Exercise details:
Among the records, which lines include "bubble"? List them.

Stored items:
******

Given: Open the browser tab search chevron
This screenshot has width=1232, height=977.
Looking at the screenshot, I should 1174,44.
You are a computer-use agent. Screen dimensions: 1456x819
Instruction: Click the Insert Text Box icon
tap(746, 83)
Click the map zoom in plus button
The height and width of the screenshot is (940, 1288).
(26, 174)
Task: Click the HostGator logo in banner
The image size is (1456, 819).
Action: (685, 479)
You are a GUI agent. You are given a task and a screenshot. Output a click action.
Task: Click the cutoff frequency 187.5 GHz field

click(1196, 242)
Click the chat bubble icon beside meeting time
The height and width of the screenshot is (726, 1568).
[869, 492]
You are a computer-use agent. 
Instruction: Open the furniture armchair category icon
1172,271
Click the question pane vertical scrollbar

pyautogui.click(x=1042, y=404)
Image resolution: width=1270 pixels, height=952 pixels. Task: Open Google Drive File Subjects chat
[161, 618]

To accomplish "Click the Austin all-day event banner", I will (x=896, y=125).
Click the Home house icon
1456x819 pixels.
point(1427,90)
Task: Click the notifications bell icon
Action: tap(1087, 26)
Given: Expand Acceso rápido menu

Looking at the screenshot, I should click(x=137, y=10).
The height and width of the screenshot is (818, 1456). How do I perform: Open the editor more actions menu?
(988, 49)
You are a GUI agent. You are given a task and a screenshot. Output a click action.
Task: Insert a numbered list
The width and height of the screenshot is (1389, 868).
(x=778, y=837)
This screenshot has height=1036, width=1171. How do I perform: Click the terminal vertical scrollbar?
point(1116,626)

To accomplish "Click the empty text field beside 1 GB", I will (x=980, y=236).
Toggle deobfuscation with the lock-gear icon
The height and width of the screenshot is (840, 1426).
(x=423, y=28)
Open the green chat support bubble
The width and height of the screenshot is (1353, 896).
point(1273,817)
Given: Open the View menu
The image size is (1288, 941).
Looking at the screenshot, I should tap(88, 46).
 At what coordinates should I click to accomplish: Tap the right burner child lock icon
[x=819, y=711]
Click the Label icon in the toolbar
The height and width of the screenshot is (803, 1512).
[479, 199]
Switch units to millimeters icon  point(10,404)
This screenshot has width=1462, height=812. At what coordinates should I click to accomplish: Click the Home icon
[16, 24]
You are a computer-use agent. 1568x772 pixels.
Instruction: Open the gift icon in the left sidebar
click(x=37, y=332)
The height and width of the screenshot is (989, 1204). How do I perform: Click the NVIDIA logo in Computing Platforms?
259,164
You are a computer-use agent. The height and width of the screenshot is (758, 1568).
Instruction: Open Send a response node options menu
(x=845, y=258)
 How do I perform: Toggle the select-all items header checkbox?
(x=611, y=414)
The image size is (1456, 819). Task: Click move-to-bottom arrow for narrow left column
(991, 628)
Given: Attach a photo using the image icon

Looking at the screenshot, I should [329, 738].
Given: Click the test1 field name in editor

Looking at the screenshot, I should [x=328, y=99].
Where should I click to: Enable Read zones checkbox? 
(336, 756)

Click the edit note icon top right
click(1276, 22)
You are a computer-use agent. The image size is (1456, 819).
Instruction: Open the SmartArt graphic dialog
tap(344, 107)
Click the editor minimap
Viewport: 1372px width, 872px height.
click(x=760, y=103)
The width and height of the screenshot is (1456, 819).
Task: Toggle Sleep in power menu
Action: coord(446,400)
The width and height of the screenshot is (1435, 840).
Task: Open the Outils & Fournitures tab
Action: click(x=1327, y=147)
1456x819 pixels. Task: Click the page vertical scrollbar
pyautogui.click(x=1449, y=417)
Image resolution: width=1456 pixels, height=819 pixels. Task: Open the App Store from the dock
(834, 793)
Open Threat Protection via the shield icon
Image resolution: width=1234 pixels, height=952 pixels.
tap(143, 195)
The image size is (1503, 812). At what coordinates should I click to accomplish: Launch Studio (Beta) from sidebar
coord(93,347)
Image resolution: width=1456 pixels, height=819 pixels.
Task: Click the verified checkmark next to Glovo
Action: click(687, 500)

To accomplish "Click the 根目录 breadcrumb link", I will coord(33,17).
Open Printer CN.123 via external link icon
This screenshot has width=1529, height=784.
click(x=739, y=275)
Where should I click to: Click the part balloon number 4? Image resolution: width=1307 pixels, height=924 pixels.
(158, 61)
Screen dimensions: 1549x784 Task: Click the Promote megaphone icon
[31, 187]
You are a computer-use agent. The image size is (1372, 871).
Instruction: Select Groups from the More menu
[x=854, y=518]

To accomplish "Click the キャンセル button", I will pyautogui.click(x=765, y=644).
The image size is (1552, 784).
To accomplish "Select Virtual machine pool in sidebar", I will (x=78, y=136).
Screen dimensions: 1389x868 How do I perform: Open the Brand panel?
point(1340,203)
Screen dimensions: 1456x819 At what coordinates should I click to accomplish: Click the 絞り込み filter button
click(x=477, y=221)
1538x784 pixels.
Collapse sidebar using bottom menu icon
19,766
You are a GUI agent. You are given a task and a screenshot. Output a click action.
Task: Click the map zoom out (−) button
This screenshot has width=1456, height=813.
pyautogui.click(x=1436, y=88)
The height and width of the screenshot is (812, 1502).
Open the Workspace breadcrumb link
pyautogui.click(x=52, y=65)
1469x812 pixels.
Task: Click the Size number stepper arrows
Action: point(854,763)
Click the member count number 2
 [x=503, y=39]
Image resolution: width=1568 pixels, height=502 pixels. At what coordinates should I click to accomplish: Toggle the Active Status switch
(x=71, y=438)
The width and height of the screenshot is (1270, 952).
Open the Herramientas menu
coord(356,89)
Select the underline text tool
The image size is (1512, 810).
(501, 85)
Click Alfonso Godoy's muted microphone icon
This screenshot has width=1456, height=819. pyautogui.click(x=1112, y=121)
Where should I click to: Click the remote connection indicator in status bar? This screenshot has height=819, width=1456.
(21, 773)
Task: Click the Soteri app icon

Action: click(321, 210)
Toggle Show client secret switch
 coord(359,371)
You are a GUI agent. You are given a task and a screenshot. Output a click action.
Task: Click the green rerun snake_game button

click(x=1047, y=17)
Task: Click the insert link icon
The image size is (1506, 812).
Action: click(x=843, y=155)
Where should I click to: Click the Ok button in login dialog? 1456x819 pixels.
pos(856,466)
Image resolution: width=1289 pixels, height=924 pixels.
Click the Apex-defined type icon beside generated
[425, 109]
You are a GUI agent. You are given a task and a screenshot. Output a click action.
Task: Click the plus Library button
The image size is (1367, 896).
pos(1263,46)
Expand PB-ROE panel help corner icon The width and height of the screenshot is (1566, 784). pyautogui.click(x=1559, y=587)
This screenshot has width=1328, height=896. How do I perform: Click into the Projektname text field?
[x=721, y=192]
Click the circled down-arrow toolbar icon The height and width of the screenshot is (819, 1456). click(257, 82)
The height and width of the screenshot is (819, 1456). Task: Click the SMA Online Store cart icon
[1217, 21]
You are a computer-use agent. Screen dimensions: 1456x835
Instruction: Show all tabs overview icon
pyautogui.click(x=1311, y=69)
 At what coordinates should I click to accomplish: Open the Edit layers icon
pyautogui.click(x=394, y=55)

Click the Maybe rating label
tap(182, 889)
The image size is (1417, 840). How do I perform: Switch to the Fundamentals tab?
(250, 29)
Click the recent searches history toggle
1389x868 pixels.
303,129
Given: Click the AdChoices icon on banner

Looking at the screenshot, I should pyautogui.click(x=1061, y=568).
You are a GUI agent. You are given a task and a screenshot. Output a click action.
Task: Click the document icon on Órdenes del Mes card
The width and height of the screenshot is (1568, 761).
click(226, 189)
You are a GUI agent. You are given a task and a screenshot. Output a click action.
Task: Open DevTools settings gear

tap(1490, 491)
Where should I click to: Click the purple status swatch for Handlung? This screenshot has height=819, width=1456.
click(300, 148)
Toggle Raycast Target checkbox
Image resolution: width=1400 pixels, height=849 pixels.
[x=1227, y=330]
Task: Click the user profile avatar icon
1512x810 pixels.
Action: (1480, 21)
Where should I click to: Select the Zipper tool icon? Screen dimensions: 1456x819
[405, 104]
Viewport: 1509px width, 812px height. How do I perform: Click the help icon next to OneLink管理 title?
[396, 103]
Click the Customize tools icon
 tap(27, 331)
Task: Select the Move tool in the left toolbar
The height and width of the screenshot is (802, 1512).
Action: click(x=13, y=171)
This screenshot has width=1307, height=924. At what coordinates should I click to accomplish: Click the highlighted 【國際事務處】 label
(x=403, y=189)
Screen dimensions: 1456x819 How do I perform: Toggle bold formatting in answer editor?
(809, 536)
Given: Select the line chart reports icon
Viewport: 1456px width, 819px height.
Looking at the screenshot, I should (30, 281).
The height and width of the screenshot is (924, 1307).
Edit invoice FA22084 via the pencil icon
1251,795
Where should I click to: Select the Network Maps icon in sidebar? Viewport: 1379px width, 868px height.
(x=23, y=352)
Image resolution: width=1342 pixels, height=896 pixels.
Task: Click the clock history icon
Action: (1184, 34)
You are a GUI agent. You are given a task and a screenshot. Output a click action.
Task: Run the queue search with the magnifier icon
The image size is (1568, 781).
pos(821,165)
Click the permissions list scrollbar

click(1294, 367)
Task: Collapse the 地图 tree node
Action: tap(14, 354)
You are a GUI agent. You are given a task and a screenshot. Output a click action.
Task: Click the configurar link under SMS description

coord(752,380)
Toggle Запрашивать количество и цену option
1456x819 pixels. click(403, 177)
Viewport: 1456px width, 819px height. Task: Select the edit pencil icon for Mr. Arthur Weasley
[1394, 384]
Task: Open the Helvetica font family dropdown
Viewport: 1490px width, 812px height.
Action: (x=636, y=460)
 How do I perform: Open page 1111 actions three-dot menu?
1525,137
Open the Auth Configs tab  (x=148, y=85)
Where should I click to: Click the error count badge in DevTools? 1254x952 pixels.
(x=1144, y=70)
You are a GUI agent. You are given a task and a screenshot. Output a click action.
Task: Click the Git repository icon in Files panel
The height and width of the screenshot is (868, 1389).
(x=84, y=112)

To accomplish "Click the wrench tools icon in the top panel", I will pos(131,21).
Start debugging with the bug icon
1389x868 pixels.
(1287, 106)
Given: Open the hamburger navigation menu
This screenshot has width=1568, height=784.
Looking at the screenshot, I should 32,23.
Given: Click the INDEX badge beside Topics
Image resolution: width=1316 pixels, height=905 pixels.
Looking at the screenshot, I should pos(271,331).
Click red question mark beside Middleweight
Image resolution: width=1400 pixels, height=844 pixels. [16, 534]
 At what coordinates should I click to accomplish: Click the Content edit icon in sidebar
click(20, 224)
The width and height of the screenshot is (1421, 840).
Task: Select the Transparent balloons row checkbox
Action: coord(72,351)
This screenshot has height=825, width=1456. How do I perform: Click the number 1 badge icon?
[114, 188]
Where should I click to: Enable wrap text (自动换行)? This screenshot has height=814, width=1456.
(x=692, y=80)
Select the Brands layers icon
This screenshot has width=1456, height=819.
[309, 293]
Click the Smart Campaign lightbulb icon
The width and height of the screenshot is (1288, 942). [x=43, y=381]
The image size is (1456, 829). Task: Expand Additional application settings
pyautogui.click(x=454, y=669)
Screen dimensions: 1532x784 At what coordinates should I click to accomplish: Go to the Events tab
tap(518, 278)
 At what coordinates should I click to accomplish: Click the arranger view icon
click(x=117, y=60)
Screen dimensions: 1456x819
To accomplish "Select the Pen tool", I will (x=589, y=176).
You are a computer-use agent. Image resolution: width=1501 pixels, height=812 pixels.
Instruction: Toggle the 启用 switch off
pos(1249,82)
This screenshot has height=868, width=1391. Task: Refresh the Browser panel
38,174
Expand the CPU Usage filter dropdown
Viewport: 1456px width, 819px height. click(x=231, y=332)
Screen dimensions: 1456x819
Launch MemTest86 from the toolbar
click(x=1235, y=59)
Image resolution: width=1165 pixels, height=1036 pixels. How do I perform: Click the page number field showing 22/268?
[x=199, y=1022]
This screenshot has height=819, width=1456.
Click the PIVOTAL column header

******

Solution:
Click the chat bubble icon beside meeting time
Open the green chat support bubble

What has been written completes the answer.